Her interest in working in aboriginal health took her to northern Saskatchewan as she did locums in rural communities such as Île-ŕ-la-Crosse and Spiritwood.
“I knew eventually I would come home, I just needed some experience, I think,” she said, adding she came back to Saddle Lake to practice both at the Saddle Lake Health Care Centre and the St. Therese Health Centre.
However, she notes that not everyone has the same exposure or background, which can sometimes affect First Nations’ people’s experience of health care – a reason for aspiring doctors to learn more about aboriginal health.
“It’s important because a lot of our community members go to Edmonton and feel they’re out of place there, and feel like they’re not listened to,” she said, adding that there is a fear or conception amongst First Nations people that doctors in urban centres don’t understand where they are coming from, or the specific challenges they face, whether that’s social issues, transportation issues, or family issues.
The alumni award also recognizes Cardinal’s initiative to expose and educate medical students in the field of rural and aboriginal health, according to the University’s press release.
Cardinal had a long-time connection with Dr. Jill Konkin, an associate dean in Community Engagement department of Family Medicine at the University of Alberta. Both began talking about the possibility of Cardinal working to create an elective for first and second-year medical students with an interest in aboriginal health.

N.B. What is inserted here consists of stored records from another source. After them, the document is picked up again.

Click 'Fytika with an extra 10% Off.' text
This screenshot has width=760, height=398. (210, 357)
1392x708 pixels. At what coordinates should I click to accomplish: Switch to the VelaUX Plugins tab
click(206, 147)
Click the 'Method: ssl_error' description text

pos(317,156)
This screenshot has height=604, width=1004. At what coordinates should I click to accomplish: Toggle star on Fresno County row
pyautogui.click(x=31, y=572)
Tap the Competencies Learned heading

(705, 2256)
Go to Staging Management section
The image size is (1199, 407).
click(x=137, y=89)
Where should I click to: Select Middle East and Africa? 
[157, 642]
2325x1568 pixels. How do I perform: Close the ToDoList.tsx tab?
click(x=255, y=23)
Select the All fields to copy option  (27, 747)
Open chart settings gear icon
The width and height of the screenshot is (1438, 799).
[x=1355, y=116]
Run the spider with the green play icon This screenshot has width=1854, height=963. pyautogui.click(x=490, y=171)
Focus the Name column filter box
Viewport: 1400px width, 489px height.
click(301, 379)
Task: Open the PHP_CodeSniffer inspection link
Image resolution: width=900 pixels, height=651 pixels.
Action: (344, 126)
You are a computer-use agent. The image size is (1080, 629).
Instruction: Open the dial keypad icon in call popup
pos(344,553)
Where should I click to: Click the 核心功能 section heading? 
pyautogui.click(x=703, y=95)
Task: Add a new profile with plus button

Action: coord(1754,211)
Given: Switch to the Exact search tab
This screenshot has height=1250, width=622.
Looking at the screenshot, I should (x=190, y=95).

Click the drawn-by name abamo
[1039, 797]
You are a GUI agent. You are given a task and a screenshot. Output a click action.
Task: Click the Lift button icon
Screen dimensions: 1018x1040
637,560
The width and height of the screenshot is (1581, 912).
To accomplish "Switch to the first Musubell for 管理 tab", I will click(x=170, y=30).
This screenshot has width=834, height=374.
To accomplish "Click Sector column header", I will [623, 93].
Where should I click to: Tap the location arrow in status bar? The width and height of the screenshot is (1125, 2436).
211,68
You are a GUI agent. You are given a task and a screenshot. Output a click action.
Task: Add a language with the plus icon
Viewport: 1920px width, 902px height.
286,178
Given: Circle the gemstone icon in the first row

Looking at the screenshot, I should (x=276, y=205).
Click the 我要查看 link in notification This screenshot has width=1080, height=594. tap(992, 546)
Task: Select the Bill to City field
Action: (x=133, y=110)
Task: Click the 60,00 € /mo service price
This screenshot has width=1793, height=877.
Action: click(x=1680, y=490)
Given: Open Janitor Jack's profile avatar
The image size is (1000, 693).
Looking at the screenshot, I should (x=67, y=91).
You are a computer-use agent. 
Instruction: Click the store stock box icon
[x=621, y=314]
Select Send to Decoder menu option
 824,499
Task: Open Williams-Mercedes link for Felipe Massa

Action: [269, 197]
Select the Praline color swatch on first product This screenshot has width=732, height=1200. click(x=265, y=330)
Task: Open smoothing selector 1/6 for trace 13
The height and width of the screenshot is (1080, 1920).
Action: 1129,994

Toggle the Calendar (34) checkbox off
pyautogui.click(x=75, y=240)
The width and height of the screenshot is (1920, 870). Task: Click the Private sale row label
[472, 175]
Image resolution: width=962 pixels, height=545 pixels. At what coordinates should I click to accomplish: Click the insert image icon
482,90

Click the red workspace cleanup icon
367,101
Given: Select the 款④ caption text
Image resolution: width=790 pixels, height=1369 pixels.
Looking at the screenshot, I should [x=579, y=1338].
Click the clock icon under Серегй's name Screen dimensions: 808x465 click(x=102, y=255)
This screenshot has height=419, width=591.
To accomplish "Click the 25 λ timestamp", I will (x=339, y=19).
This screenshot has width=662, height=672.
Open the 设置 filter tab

Over the past year, Cardinal has taken students on placements in Saddle Lake, with her third student working in the community right now. A past student came from as far as Hamilton, Ont. for the placement, and Cardinal expressed surprise and delight in seeing that news of the opportunity was spreading and being embraced.
“I wasn’t too sure what it was going to look like, but so far, the feedback has been so positive. The kids have enjoyed coming here, and the community’s been very responsive to them,” she said.
As a rural physician, Cardinal notes the students are exposed to a variety of medical experiences, whether it’s spending time in emergency, providing surgical assistance, going on home care visits and spending time with nurses. Not only do they get some firsthand experience and knowledge working with First Nations people, and in aboriginal health, but the community also benefits from their presence, she said.
While she notes she didn’t begin the placements with a view to win recognition or awards, the alumni award was a sign that the initiative is worthy.
“It’s pretty neat that I was nominated for this award,” she said. “It makes me feel like I’m going in the right direction with this.”